▶ **Record excerpts**:
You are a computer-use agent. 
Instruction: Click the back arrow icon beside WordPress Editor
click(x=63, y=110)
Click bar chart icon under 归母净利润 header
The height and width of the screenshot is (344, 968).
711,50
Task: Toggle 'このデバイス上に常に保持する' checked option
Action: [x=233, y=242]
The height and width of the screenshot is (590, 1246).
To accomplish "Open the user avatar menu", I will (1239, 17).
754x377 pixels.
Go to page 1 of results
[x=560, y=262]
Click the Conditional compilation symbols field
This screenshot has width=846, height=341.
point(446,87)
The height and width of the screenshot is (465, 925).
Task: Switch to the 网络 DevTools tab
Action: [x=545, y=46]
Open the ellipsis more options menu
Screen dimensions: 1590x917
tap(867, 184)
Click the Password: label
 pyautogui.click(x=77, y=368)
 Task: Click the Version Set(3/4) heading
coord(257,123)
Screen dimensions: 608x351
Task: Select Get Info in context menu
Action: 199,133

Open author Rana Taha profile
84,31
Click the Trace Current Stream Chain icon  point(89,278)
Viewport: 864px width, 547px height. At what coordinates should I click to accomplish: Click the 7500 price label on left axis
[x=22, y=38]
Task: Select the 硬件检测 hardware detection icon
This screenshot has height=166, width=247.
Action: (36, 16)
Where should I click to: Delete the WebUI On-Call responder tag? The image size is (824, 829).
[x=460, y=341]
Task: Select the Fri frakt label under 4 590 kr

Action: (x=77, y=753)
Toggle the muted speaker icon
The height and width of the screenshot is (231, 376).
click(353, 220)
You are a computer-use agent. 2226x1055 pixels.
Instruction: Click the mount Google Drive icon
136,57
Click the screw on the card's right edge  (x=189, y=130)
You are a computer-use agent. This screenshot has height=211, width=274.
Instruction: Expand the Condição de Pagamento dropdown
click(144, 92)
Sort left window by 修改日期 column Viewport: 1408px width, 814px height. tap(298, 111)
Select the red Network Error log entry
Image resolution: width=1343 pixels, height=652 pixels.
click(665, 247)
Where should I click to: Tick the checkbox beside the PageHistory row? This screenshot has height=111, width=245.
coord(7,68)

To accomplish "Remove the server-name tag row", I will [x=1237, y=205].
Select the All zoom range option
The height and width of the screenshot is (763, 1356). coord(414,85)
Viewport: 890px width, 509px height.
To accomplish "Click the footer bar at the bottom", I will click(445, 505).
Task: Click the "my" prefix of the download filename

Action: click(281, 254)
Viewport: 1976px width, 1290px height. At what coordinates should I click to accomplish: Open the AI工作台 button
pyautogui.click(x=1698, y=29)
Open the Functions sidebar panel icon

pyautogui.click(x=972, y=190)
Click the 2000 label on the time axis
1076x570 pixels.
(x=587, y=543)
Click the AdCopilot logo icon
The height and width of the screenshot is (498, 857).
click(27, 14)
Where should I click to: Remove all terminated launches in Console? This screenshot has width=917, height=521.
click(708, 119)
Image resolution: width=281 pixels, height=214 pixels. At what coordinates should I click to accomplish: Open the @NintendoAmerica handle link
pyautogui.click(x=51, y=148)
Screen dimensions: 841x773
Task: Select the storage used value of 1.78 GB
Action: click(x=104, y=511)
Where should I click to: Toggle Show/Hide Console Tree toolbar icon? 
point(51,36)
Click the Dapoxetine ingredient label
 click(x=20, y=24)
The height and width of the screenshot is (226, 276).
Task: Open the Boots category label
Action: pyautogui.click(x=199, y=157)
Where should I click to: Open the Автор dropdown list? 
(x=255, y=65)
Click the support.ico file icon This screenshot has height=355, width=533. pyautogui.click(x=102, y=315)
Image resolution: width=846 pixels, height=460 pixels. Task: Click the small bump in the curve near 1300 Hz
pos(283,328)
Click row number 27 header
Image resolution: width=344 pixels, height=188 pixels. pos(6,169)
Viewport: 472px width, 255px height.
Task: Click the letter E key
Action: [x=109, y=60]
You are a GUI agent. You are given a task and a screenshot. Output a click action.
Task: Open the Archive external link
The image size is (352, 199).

▶ **Prompt**: Please copy every item above word for word, with each line unchanged.

▶ **Right answer**:
You are a computer-use agent. 
Instruction: Click the back arrow icon beside WordPress Editor
click(x=63, y=110)
Click bar chart icon under 归母净利润 header
The height and width of the screenshot is (344, 968).
711,50
Task: Toggle 'このデバイス上に常に保持する' checked option
Action: [x=233, y=242]
The height and width of the screenshot is (590, 1246).
To accomplish "Open the user avatar menu", I will (1239, 17).
754x377 pixels.
Go to page 1 of results
[x=560, y=262]
Click the Conditional compilation symbols field
This screenshot has width=846, height=341.
point(446,87)
The height and width of the screenshot is (465, 925).
Task: Switch to the 网络 DevTools tab
Action: [x=545, y=46]
Open the ellipsis more options menu
Screen dimensions: 1590x917
tap(867, 184)
Click the Password: label
 pyautogui.click(x=77, y=368)
 Task: Click the Version Set(3/4) heading
coord(257,123)
Screen dimensions: 608x351
Task: Select Get Info in context menu
Action: 199,133

Open author Rana Taha profile
84,31
Click the Trace Current Stream Chain icon  point(89,278)
Viewport: 864px width, 547px height. At what coordinates should I click to accomplish: Click the 7500 price label on left axis
[x=22, y=38]
Task: Select the 硬件检测 hardware detection icon
This screenshot has height=166, width=247.
Action: (36, 16)
Where should I click to: Delete the WebUI On-Call responder tag? The image size is (824, 829).
[x=460, y=341]
Task: Select the Fri frakt label under 4 590 kr

Action: (x=77, y=753)
Toggle the muted speaker icon
The height and width of the screenshot is (231, 376).
click(353, 220)
You are a computer-use agent. 2226x1055 pixels.
Instruction: Click the mount Google Drive icon
136,57
Click the screw on the card's right edge  (x=189, y=130)
You are a computer-use agent. This screenshot has height=211, width=274.
Instruction: Expand the Condição de Pagamento dropdown
click(144, 92)
Sort left window by 修改日期 column Viewport: 1408px width, 814px height. tap(298, 111)
Select the red Network Error log entry
Image resolution: width=1343 pixels, height=652 pixels.
click(665, 247)
Where should I click to: Tick the checkbox beside the PageHistory row? This screenshot has height=111, width=245.
coord(7,68)

To accomplish "Remove the server-name tag row", I will [x=1237, y=205].
Select the All zoom range option
The height and width of the screenshot is (763, 1356). coord(414,85)
Viewport: 890px width, 509px height.
To accomplish "Click the footer bar at the bottom", I will click(445, 505).
Task: Click the "my" prefix of the download filename

Action: click(281, 254)
Viewport: 1976px width, 1290px height. At what coordinates should I click to accomplish: Open the AI工作台 button
pyautogui.click(x=1698, y=29)
Open the Functions sidebar panel icon

pyautogui.click(x=972, y=190)
Click the 2000 label on the time axis
1076x570 pixels.
(x=587, y=543)
Click the AdCopilot logo icon
The height and width of the screenshot is (498, 857).
click(27, 14)
Where should I click to: Remove all terminated launches in Console? This screenshot has width=917, height=521.
click(708, 119)
Image resolution: width=281 pixels, height=214 pixels. At what coordinates should I click to accomplish: Open the @NintendoAmerica handle link
pyautogui.click(x=51, y=148)
Screen dimensions: 841x773
Task: Select the storage used value of 1.78 GB
Action: click(x=104, y=511)
Where should I click to: Toggle Show/Hide Console Tree toolbar icon? 
point(51,36)
Click the Dapoxetine ingredient label
 click(x=20, y=24)
The height and width of the screenshot is (226, 276).
Task: Open the Boots category label
Action: pyautogui.click(x=199, y=157)
Where should I click to: Open the Автор dropdown list? 
(x=255, y=65)
Click the support.ico file icon This screenshot has height=355, width=533. pyautogui.click(x=102, y=315)
Image resolution: width=846 pixels, height=460 pixels. Task: Click the small bump in the curve near 1300 Hz
pos(283,328)
Click row number 27 header
Image resolution: width=344 pixels, height=188 pixels. pos(6,169)
Viewport: 472px width, 255px height.
Task: Click the letter E key
Action: [x=109, y=60]
You are a GUI agent. You are given a task and a screenshot. Output a click action.
Task: Open the Archive external link
The image size is (352, 199).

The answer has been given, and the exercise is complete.